**Task statement**
Rescale the click coordinates in this stretch of material: begin at the line that has "The image size is (2285, 1017)." and stop after the line that has "point(1236,36)". Write those lines out again in full, requests included, with each click coordinate in the answers multiplied by 1.05 and rounded to a whole number, halves rounding up.

● ● ● ● ●

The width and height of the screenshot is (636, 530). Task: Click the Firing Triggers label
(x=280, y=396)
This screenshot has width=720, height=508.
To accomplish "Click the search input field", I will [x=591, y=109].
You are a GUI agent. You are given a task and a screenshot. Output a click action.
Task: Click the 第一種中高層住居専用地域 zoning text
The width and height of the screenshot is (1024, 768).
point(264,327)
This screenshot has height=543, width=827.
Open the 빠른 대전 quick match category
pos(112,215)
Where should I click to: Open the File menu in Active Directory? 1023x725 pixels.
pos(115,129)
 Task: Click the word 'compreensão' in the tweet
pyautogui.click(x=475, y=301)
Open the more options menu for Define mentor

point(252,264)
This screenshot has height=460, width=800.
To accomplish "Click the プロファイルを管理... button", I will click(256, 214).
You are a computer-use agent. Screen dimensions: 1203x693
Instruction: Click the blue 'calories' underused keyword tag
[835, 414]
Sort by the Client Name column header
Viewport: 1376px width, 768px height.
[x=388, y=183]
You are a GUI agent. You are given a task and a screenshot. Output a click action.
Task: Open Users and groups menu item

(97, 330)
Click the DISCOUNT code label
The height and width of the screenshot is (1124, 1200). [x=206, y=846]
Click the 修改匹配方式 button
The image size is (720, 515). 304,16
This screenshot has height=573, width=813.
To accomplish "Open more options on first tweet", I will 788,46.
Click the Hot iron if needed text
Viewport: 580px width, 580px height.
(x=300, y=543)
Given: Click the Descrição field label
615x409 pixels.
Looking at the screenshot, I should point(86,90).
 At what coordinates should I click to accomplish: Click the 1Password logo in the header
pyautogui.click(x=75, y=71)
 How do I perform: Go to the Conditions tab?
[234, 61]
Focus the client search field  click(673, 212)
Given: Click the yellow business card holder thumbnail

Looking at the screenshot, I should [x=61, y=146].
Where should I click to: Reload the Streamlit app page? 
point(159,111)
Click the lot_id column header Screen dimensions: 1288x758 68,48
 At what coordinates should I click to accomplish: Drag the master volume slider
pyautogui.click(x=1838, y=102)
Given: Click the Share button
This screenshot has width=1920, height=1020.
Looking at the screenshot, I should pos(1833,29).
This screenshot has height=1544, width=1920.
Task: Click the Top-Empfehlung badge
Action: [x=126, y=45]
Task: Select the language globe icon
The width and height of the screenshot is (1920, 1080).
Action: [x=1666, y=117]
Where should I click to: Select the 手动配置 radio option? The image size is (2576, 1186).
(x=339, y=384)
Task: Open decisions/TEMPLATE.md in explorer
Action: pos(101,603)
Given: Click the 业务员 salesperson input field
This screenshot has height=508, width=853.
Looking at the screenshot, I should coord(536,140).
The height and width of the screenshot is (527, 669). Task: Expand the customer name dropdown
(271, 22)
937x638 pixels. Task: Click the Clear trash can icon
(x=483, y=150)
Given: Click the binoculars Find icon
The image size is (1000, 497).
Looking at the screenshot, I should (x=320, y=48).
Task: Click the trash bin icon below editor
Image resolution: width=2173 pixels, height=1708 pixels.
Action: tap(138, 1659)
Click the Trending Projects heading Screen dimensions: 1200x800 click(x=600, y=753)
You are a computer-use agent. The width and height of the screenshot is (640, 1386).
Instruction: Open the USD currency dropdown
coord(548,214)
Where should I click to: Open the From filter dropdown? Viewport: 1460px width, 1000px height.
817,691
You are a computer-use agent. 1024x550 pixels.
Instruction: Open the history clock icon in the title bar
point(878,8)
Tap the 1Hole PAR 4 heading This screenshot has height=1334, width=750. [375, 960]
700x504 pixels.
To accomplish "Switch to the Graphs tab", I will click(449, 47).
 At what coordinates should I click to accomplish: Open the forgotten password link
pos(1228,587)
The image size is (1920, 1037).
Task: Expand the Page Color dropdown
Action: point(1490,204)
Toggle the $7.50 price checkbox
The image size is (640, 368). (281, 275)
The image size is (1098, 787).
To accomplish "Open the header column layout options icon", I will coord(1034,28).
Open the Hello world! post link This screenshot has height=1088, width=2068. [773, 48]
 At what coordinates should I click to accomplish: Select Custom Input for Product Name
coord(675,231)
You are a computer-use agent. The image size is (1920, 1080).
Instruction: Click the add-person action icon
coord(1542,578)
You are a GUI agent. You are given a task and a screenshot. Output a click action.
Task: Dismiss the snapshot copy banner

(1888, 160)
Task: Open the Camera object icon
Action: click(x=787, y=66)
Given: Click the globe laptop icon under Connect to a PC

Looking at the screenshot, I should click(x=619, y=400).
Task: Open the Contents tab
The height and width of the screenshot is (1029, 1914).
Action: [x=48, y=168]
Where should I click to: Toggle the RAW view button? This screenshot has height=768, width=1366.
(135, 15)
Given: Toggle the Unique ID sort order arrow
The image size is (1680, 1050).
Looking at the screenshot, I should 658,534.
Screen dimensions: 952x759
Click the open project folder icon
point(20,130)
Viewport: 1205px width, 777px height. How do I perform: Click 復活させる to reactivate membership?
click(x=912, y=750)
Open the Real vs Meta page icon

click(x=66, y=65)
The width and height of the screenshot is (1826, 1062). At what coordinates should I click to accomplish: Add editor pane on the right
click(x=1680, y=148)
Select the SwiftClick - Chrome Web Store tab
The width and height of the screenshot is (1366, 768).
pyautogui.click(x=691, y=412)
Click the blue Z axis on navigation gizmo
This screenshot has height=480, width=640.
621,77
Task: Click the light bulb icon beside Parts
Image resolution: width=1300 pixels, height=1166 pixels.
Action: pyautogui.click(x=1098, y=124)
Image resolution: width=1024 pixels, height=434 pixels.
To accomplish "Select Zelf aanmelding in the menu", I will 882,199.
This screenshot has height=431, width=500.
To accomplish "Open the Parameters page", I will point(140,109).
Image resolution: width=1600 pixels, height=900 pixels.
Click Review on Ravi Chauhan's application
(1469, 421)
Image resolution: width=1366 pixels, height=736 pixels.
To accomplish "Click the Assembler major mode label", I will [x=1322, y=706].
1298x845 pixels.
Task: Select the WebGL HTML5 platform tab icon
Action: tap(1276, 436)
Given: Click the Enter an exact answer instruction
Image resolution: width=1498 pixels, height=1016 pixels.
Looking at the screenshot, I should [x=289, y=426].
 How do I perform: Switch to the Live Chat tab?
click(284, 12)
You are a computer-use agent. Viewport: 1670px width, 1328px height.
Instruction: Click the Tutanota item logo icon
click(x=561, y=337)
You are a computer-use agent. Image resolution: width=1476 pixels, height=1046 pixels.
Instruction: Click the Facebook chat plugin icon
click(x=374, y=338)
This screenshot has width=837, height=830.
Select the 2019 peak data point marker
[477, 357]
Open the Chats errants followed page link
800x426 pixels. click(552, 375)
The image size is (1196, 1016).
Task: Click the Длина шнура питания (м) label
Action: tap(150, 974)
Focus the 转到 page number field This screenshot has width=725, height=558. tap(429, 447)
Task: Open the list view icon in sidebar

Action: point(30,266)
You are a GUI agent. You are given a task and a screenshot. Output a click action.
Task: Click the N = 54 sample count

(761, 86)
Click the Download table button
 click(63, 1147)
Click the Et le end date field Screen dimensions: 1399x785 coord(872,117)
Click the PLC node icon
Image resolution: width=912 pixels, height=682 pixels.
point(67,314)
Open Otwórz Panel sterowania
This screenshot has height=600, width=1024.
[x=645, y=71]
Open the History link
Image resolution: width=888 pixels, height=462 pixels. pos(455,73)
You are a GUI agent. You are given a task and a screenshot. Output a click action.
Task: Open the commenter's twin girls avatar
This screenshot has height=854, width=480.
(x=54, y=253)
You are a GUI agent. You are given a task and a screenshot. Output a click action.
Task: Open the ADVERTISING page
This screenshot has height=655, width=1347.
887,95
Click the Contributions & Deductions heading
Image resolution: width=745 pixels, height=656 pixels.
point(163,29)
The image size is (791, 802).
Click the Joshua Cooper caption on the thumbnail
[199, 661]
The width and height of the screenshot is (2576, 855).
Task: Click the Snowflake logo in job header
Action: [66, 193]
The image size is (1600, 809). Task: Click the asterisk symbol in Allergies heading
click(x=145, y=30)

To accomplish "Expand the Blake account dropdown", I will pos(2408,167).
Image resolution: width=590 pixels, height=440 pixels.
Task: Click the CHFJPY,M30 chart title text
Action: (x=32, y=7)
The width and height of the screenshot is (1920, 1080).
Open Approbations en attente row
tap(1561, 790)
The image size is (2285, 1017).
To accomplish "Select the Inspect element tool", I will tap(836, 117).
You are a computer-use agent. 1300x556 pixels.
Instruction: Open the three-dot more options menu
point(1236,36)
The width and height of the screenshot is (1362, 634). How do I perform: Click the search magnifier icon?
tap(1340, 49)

● ● ● ● ●

**Task solution**
The image size is (2285, 1017).
To accomplish "Select the Inspect element tool", I will tap(878, 123).
You are a computer-use agent. 1300x556 pixels.
Instruction: Open the three-dot more options menu
point(1298,38)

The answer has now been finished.